Exercise description
Copy, word for word, the lines of the data below, starting with the line that contains "You are a GUI" and going on through the line that contains "This screenshot has".

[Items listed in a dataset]
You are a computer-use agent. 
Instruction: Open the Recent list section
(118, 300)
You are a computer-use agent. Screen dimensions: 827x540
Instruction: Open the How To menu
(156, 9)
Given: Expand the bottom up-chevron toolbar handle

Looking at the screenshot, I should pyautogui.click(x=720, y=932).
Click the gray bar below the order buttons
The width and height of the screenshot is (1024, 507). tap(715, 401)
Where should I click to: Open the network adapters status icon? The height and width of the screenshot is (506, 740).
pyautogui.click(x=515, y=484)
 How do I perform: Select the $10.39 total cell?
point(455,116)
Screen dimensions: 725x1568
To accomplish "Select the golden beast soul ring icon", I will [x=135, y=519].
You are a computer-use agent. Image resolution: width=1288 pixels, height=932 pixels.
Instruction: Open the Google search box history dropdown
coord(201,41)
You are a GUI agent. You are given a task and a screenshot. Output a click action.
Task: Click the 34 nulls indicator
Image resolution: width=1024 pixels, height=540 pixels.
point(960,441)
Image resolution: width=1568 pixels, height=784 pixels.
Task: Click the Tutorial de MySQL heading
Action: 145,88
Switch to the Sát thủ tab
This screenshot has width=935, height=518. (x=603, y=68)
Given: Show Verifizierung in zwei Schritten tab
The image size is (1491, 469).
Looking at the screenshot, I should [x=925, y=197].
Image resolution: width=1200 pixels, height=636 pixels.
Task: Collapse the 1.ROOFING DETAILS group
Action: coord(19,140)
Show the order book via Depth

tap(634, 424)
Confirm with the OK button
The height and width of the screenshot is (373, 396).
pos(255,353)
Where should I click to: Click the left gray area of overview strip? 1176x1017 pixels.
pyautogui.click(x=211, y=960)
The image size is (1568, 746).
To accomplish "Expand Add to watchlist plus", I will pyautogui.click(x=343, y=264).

Finished answer
You are a GUI agent. You are given a task and a screenshot. Output a click action.
Task: Click the 34 nulls indicator
Image resolution: width=1024 pixels, height=540 pixels.
point(960,441)
Image resolution: width=1568 pixels, height=784 pixels.
Task: Click the Tutorial de MySQL heading
Action: 145,88
Switch to the Sát thủ tab
This screenshot has width=935, height=518. (x=603, y=68)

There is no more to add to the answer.